Saved data entries:

↓

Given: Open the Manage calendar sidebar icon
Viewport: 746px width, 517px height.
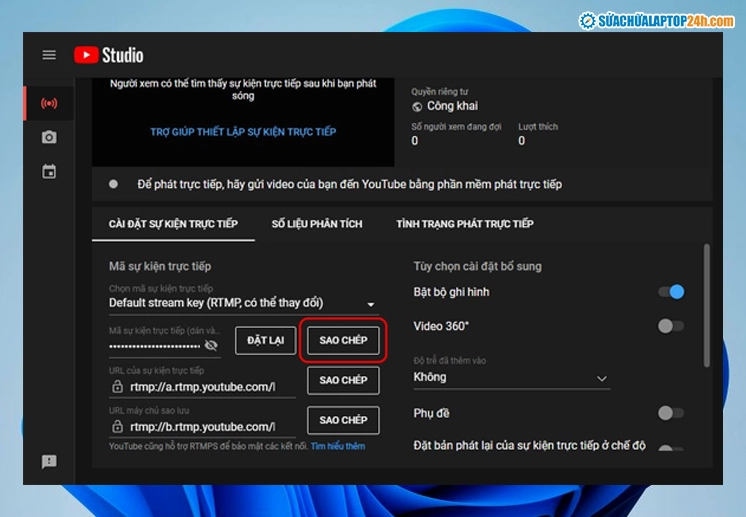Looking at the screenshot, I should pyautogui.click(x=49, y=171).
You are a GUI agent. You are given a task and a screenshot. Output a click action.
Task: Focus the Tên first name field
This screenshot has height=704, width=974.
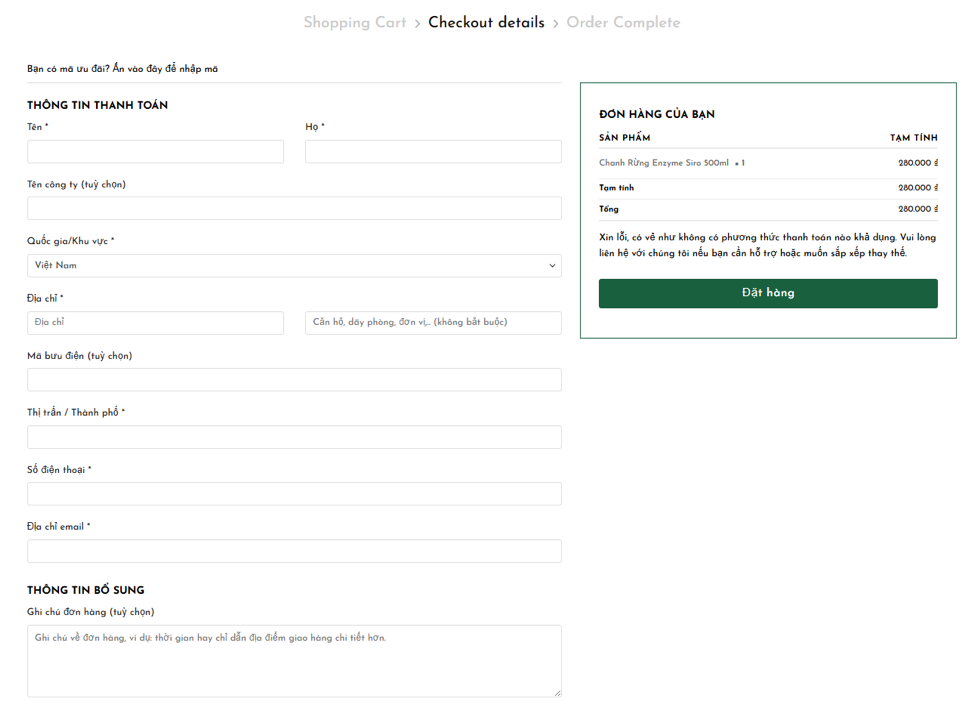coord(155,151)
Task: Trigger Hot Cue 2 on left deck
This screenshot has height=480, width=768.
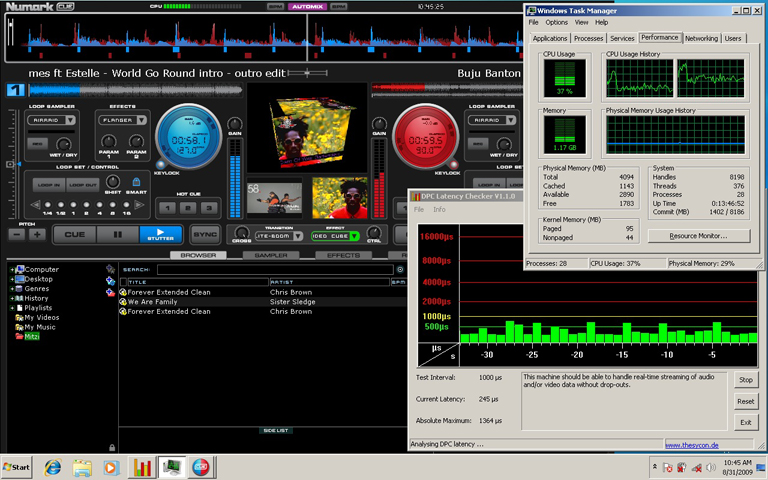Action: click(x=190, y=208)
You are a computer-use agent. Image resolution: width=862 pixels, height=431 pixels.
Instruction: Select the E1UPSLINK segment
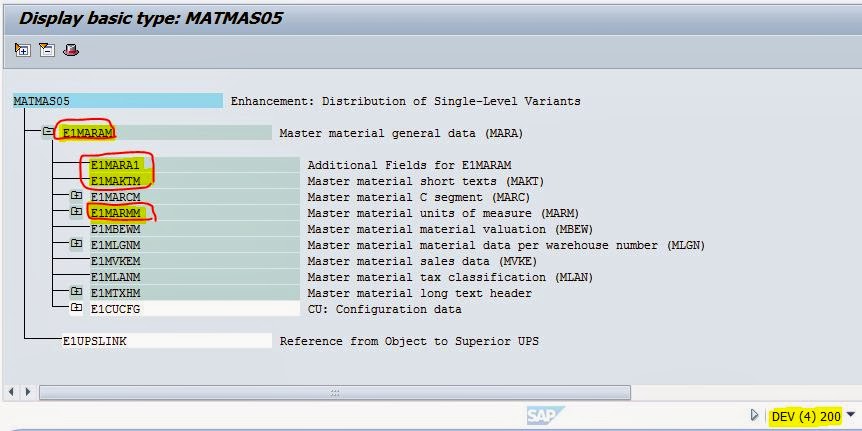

↑
↓

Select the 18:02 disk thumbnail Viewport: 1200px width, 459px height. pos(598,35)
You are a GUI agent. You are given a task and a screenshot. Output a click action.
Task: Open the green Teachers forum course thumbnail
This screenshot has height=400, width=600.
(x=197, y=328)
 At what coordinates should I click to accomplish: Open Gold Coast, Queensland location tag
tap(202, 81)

↑

WHAT YOU NEED TO DO:
Every line of the records that includes the word "Select" should be gathered.

SOLUTION FOR THIS PROBLEM:
Instruction: Select the E1UPSLINK segment
Select the 18:02 disk thumbnail Viewport: 1200px width, 459px height. pos(598,35)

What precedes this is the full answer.